The canonical discriminant analysis yielded the weighting coefficients for nine items of the PDQ-J (Table 1). To define the SPDQ cutoff score for possible NeP-SD as ≥0, a constant term, derived as an optimized cutoff point, of −12 was defined to be added when scoring the SPDQ. To calculate the SPDQ total score, an item score of each SPDQ item, calculated by a PD-Q score multiplied by the weighting coefficient for the item, is added up for all nine SPDQ items, after which a constant value of 12 is subtracted from it.
For the SF-SPDQ, two items on electric shock-like pain and numbness were selected, and weighting coefficients for these items were obtained (Table 1). Again, to define the cutoff score of the SF-SPDQ as ≥0 we set a constant term of −7, which was derived as an optimized cutoff point. The SF-SPDQ total score is calculated in the same manner as the SPDQ: an item score of each SF-SPDQ item, calculated by a PD-Q score multiplied by the weighting coefficient for the item, is added up for the two items of the SF-SPDQ, after which a constant value of 7 is subtracted from it.
For the SPDQ, the sensitivity for detecting NeP-SD was 78.8% (67/85 patients) and specificity for screening out NocP was 75.6% (34/45 patients) (Table 2). The AUC for discriminating patients with NeP-SD from those with NocP was 0.77, indicating moderate discriminant ability. For the SF-SPDQ the sensitivity was 82.4% (70/85 patients), specificity was 66.7% (30/45 patients), and AUC was 0.75. As a result, the SPDQ and SF-SPDQ, both of which have moderate utility as screening tools, were developed.
We obtained completed questionnaires from 29 patients with NeP-SD and 16 patients with NocP. The demographic and clinical characteristics of these patients and scores of self-report assessment measures are summarized for each group in Table 3. The mean age, BMI, and sex distribution were similar between the two groups. The mean (SD) NRS scores for current pain were 6.0 (1.8) in the NeP-SD group and 5.9 (1.6) in the NocP group. The mean NPSI scores were more than 10 points higher in the NeP-SD group than in the NocP group.

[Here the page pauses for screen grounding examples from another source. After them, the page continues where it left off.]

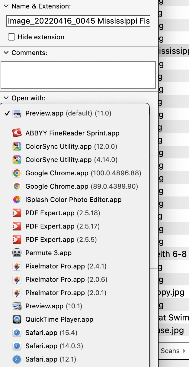Collapse the Name & Extension section
The height and width of the screenshot is (367, 189).
pyautogui.click(x=6, y=6)
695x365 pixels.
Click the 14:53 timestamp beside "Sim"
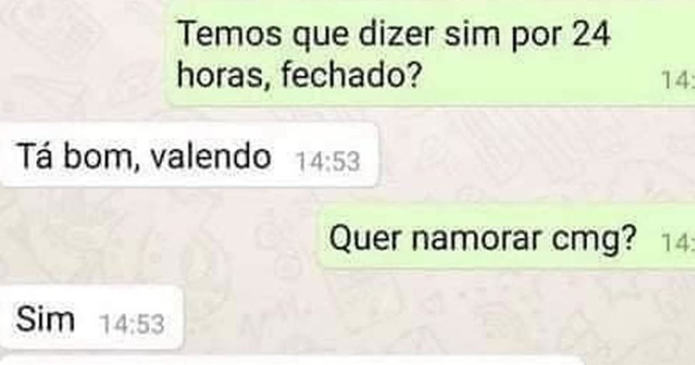point(132,324)

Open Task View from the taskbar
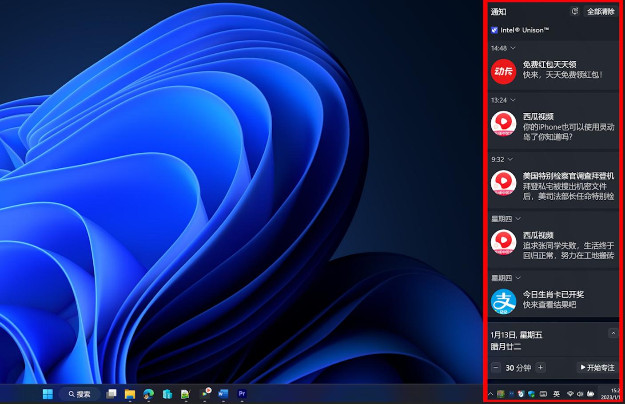coord(111,394)
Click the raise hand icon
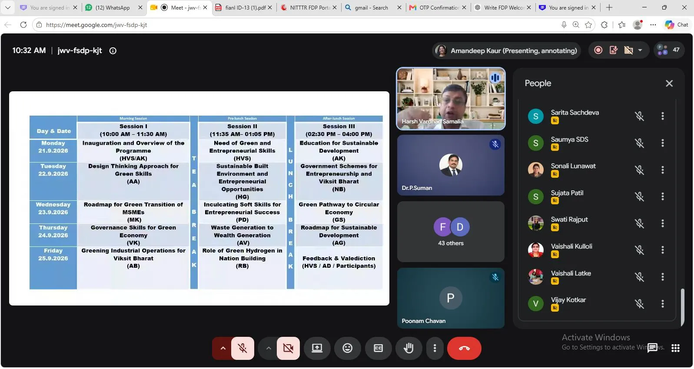Image resolution: width=694 pixels, height=369 pixels. pos(408,348)
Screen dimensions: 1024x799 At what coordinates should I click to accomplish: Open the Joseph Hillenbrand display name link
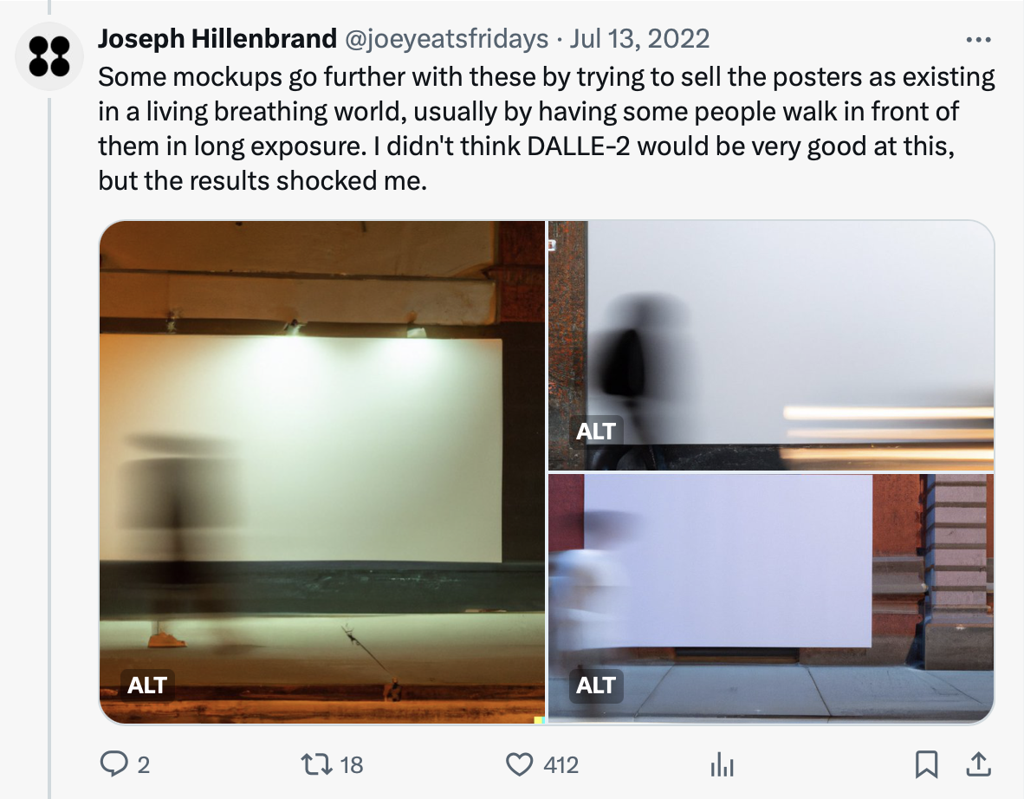point(217,38)
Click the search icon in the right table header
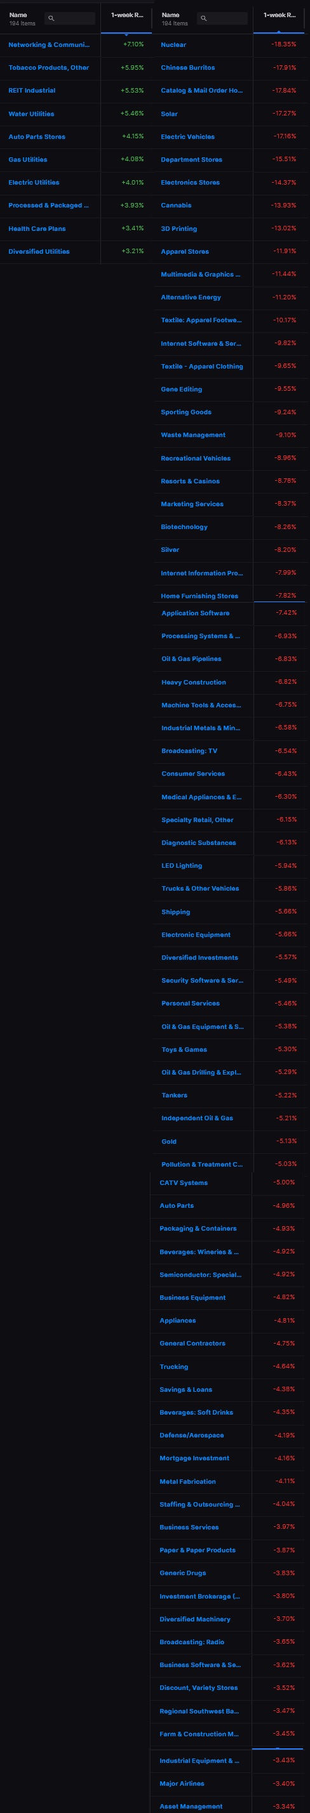This screenshot has height=1813, width=310. [x=204, y=18]
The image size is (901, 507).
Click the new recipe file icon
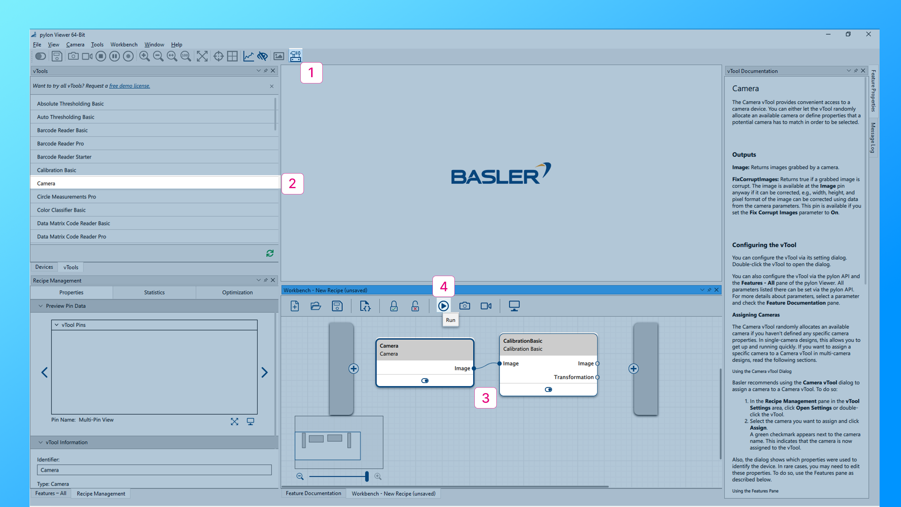pyautogui.click(x=295, y=306)
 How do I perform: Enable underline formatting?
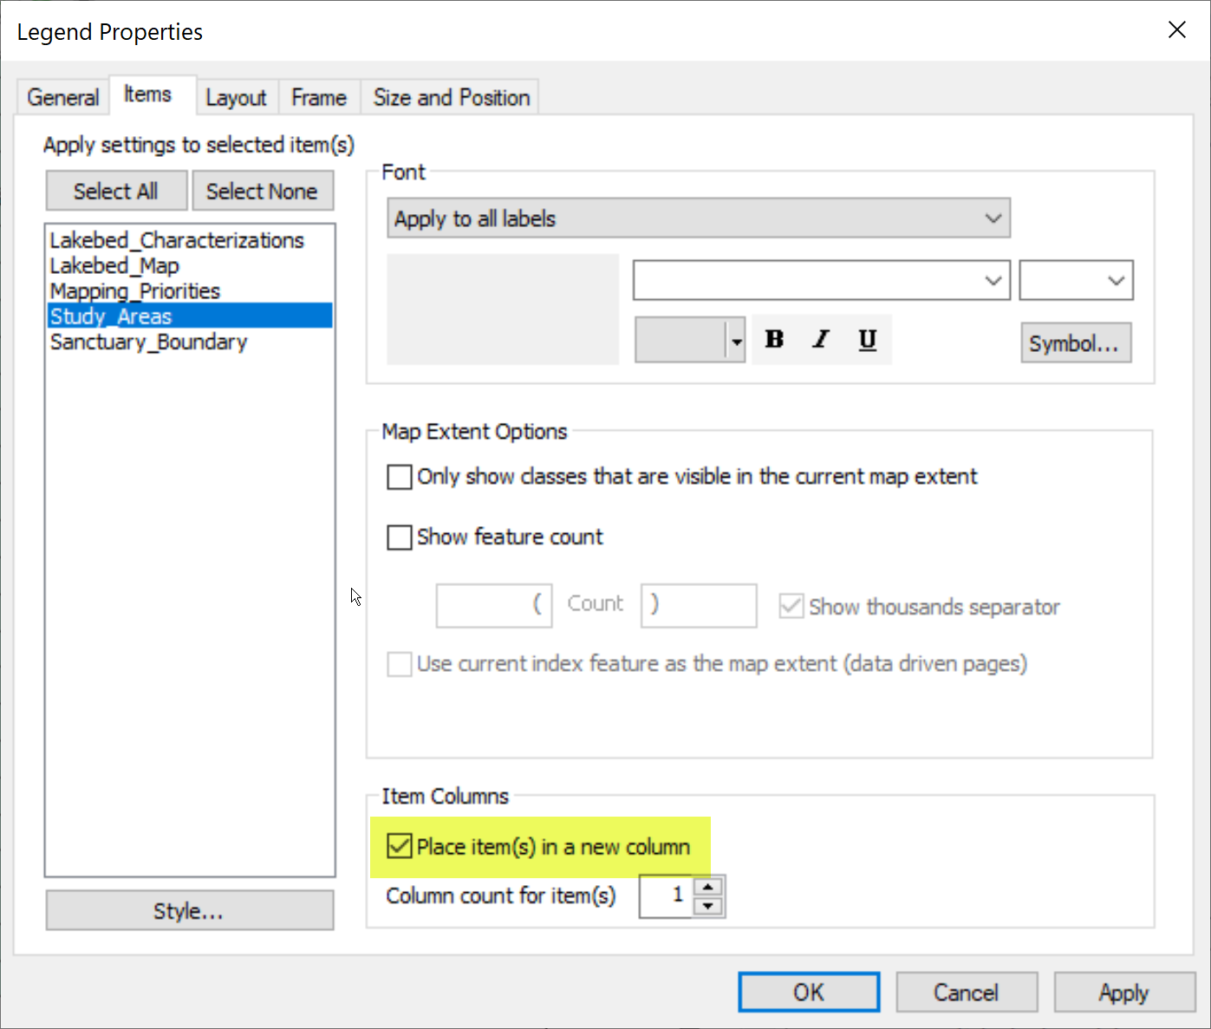point(867,339)
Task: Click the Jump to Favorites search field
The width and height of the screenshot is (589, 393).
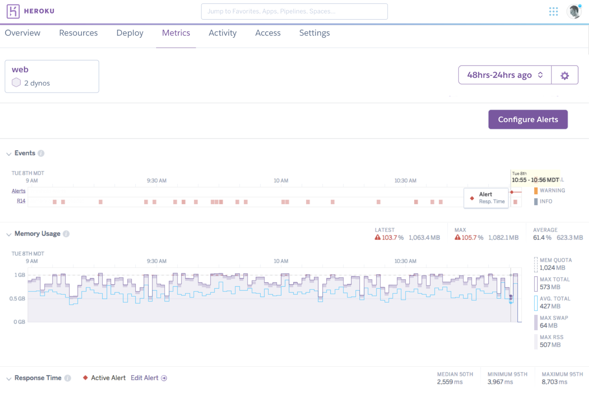Action: [x=294, y=11]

Of these 45 patients, 24 patients with NeP-SD and 13 with NocP answered all items of the SPDQ; thus, the diagnostic utility of the SPDQ was analyzed using the data of these 37 patients. The mean (SD) SPDQ scores were 7.3 (9.2) in the NeP-SD group and −5.4 (8.5) in the NocP group. The SPDQ had sensitivity of 83.3% (20/24 patients) and specificity of 69.2% (9/13 patients), and the AUC was 0.76 (Table 2).
The diagnostic utility of the SF-SPDQ was analyzed using the data of all 45 patients (no missing responses). The mean (SD) SF-SPDQ scores were 9.2 (8.7) in the NeP-SD group and −3.9 (9.4) in the NocP group. The sensitivity was 86.2% (25/29 patients), the specificity was 68.8% (11/16 patients), and the AUC was 0.77.
To investigate the results of the SPDQ in each group in more detail, we examined the frequency distribution by response category for each item of the SPDQ (Table 4). For gradation of pain, more patients with NeP-SD than those with NocP reported suffering from numbness at least slightly (86.2% versus 31.3%), and no remarkable differences were observed in distributions for the remaining items. The proportions of patients with radiating pain were also similar between the two groups.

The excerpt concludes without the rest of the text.